Rebecca Ferguson as Queen Elizabeth.

Rebecca Ferguson as Queen Elizabeth.

A young commoner from the House of Lancaster with angelic beauty and high intellect, Elizabeth becomes widowed when her first husband is killed in battle. She is left to fend for herself with two small boys, until fate introduces her to the noble King Edward IV (Max Irons) from the House of York. They both fall madly in love, and after a secret wedding she becomes Queen of England. At the outset of their lives together, Elizabeth’s motives are pure but once she finds herself on the throne, Elizabeth becomes fiercely protective of her family as she sees the dangerous forces surrounding her in the perilous politics of the day. — STARZ

The first in a stunning new series, The Cousins’ War, is set amid the tumult and intrigue of the Wars of the Roses. Internationally bestselling author Philippa Gregory brings this extraordinary family drama to vivid life through its women – beginning with Elizabeth Woodville, the White Queen.

Philippa Gregory's new covers to promote "The White Queen."

Philippa Gregory’s new covers to promote “The White Queen.”

Elizabeth Woodville, of the House of Lancaster, is widowed when her husband [Sir John Grey of Groby, by whom she has issue] is killed in battle. Aided and abetted by the raw ambition and witchcraft skills of her mother Jacquetta, Elizabeth seduces and marries, in secret, reigning king Edward IV, of the family of the white rose, the House of York. As long as there are other claimants to Edward’s throne, the profound rivalries between the two families will never be laid to rest. Violent conflict, shocking betrayal and murder dominate Elizabeth’s life as Queen of England, passionate wife of Edward and devoted mother of their children.

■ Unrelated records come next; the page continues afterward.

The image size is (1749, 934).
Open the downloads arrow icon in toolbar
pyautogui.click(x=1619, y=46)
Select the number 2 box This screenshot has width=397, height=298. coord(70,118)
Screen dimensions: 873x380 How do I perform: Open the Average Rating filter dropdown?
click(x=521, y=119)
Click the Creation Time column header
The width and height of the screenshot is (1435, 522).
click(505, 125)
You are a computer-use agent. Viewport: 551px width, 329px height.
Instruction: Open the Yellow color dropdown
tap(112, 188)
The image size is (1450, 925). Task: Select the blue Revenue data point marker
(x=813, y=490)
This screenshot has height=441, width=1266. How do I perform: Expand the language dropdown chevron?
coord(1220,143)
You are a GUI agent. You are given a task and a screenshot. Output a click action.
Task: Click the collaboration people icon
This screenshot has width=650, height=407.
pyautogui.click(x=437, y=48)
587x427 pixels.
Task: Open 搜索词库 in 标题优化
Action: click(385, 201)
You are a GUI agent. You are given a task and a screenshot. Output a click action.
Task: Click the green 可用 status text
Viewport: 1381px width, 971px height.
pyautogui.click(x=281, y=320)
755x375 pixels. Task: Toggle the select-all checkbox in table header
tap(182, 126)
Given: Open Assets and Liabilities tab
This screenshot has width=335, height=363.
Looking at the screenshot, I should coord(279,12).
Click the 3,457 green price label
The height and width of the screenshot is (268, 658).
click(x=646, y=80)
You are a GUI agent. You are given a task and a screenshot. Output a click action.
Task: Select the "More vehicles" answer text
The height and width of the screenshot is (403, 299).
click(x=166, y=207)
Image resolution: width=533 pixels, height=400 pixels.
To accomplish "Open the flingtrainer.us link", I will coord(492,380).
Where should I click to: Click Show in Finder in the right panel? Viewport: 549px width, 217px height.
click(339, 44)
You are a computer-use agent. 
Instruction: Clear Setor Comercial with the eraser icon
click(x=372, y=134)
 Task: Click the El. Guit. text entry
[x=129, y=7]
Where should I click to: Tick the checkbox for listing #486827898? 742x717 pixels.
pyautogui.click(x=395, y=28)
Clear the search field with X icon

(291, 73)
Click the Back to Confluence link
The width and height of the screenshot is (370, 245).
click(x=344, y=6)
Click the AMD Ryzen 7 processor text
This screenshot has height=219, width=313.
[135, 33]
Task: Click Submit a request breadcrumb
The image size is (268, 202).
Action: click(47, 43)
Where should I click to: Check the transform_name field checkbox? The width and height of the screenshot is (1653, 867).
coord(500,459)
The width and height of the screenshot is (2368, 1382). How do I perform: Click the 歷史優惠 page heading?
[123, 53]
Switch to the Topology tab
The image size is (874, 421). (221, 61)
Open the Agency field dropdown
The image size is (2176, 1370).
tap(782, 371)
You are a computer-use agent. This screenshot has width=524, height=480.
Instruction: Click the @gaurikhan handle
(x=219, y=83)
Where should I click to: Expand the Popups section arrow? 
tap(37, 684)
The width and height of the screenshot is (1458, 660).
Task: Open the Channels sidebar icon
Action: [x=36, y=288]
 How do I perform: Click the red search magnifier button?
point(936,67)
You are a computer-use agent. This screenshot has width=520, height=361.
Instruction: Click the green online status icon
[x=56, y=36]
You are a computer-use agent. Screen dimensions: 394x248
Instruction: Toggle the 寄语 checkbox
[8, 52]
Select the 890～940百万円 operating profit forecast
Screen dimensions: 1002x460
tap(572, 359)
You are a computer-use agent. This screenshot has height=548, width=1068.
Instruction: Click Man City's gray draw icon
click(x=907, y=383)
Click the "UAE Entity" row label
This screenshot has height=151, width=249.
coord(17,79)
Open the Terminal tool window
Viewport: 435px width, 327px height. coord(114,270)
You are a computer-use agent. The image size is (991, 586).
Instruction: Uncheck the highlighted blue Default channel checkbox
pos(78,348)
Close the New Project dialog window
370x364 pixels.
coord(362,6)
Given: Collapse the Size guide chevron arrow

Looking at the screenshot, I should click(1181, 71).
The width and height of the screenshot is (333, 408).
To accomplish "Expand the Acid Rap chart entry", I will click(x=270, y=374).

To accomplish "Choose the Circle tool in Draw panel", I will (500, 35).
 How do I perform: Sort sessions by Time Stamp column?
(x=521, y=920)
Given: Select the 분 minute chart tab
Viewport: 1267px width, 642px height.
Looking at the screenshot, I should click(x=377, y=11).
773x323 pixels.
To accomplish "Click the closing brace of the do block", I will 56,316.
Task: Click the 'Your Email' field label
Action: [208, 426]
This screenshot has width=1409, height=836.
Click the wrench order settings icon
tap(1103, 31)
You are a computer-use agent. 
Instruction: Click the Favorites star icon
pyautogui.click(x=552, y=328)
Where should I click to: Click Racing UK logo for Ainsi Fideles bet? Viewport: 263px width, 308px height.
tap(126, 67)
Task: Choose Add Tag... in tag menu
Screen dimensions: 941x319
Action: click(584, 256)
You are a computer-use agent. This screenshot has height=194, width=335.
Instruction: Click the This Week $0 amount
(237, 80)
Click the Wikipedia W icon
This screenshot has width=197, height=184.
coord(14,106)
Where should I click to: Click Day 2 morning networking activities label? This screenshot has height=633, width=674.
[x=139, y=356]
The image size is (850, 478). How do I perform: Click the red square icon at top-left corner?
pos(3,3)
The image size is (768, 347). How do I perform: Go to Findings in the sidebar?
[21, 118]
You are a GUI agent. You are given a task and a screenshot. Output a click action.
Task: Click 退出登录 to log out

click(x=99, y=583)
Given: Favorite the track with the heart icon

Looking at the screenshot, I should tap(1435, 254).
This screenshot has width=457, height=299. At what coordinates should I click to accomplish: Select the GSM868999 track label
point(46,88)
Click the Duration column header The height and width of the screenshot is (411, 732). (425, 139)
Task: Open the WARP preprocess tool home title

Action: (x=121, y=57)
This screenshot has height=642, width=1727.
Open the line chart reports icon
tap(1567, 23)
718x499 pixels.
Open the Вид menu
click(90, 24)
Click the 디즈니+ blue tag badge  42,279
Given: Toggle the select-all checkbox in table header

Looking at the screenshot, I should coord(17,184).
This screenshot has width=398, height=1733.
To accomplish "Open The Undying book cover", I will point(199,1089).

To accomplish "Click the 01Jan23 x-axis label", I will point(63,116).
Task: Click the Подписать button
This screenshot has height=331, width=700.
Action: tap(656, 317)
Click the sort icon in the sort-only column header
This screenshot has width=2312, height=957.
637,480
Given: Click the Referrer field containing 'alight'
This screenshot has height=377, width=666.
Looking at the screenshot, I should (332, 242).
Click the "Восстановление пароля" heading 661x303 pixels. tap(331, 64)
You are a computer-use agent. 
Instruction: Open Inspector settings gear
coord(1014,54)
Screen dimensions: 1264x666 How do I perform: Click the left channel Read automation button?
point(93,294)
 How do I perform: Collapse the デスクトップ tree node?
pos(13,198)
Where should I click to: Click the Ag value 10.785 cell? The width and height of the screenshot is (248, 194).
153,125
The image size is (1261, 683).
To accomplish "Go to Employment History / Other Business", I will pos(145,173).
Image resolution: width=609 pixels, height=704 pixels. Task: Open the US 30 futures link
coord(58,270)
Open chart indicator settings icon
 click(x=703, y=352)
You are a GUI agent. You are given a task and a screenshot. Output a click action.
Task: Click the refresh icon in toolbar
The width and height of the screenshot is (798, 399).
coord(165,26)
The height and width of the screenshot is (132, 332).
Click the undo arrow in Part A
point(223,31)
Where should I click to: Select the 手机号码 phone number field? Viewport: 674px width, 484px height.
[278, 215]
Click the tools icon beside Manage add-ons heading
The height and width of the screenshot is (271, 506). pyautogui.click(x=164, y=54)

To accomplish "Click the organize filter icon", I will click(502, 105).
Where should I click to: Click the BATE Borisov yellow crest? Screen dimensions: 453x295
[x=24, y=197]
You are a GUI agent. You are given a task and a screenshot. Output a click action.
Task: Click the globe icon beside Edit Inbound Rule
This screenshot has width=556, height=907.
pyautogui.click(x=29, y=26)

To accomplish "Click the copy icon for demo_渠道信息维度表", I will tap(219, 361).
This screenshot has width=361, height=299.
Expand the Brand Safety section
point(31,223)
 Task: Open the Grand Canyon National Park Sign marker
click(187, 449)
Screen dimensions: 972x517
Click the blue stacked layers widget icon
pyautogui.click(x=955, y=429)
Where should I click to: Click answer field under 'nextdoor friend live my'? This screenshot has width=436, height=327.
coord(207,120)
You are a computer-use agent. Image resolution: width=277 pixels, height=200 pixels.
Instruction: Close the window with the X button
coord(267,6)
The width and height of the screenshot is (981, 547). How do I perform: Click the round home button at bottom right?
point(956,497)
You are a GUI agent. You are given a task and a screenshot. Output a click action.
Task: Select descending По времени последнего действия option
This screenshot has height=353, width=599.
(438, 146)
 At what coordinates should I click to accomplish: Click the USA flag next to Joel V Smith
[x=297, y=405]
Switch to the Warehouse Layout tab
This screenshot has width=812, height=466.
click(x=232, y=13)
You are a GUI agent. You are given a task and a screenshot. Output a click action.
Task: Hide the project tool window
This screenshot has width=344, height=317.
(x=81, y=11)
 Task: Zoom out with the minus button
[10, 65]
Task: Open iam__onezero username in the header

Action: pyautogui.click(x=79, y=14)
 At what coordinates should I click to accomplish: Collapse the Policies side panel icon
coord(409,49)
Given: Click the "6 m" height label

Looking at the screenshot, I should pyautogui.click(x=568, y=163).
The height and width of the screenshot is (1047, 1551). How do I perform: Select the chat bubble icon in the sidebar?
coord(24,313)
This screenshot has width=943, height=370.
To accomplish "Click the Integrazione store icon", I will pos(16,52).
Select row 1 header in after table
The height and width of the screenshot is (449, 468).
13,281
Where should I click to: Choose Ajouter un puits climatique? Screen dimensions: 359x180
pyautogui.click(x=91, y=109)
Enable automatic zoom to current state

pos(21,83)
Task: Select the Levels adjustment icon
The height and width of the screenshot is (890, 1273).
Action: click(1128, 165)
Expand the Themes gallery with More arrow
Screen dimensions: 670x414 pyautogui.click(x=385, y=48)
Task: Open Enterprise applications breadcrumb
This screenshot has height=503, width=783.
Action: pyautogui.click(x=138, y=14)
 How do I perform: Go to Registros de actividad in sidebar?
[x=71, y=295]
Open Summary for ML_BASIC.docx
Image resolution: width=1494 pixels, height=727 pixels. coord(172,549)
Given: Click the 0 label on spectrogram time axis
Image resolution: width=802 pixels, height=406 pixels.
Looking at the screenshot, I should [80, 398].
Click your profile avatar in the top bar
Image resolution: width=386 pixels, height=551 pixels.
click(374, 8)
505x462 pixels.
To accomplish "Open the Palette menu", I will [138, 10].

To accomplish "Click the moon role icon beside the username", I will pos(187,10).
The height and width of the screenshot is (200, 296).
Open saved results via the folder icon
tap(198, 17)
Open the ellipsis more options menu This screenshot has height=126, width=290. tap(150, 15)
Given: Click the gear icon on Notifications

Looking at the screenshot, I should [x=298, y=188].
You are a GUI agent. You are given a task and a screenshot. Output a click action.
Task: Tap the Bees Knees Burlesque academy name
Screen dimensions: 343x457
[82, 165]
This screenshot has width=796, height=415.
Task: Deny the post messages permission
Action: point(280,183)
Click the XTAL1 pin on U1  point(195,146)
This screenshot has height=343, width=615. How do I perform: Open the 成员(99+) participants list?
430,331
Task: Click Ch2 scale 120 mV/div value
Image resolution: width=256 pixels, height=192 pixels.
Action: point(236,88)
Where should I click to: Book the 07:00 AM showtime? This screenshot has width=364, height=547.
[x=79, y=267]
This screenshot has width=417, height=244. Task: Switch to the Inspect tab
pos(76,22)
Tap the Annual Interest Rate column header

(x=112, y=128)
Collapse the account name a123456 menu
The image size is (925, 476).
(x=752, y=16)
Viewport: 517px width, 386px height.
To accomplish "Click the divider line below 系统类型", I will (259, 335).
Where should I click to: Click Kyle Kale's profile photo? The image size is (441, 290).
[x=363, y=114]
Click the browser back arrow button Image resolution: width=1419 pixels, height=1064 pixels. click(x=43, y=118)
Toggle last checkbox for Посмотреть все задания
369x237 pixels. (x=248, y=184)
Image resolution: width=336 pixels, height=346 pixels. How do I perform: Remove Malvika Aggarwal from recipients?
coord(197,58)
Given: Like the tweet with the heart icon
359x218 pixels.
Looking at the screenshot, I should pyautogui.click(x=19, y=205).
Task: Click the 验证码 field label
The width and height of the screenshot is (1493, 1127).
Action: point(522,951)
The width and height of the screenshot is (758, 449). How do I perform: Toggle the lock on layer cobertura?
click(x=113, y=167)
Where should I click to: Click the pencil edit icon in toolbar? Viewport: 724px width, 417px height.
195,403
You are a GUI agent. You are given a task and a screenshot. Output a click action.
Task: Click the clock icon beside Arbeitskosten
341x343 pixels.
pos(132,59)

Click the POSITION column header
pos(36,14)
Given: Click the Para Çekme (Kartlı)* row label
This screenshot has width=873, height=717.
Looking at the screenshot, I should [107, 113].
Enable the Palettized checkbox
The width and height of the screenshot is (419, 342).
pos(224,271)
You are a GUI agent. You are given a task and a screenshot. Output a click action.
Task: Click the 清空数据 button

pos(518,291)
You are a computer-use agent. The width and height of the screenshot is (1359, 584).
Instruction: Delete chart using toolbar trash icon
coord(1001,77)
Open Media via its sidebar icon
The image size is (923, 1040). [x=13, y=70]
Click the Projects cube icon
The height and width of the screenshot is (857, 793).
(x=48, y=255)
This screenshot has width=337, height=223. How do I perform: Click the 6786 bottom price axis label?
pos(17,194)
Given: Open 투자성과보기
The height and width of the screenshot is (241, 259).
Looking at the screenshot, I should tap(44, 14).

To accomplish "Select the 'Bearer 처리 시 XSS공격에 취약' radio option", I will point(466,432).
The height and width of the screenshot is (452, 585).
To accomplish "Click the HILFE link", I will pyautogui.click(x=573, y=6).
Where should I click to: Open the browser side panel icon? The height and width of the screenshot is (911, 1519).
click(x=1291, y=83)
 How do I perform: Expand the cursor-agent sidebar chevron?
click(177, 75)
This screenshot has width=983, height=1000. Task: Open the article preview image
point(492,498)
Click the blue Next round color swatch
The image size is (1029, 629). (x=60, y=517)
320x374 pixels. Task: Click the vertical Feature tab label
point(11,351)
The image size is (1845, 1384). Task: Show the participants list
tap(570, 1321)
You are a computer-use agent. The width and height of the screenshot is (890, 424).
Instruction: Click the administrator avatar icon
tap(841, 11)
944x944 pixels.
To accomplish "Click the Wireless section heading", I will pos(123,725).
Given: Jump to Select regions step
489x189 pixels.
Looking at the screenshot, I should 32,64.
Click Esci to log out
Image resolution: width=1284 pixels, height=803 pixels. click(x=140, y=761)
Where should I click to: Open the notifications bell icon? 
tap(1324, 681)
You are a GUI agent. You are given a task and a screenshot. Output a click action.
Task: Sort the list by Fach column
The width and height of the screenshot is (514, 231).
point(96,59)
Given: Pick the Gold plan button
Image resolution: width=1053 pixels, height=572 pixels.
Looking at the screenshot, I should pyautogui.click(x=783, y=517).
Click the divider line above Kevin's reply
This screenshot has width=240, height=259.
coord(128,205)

In The White Queen Philippa Gregory brilliantly evokes the life of a common woman who ascends to royalty by virtue of her beauty, a woman who rises to the demands of her position and fights tenaciously for the survival of her family, a woman whose two sons become the central figures in a mystery that has confounded historians for centuries: the Princes in the Tower whose fate remains unknown to this day. — Gregory

Philippa Gregory's new covers to promote "The White Queen."

Philippa Gregory’s new covers to promote “The White Queen.”

Elizabeth Woodville’s (Rebecca Ferguson) mother. Jacquetta hails from royalty through the House of Burgundy. She is a kind, caring and loving mother. As the matriarch of the family and a woman who feels she is in tune with the Earth and worldly callings, Jacquetta encourages the romance between Elizabeth and Edward, claiming it to be destiny. Jacquetta wants only the best for her daughter, and in Edward, she has gotten it, along with a proper place for herself and the rest of her family in history. That is, if they all can weather the raging political storm. — STARZ

Jacquetta of Luxembourg portrayed by Janet McTeer.

Jacquetta of Luxembourg portrayed by Janet McTeer.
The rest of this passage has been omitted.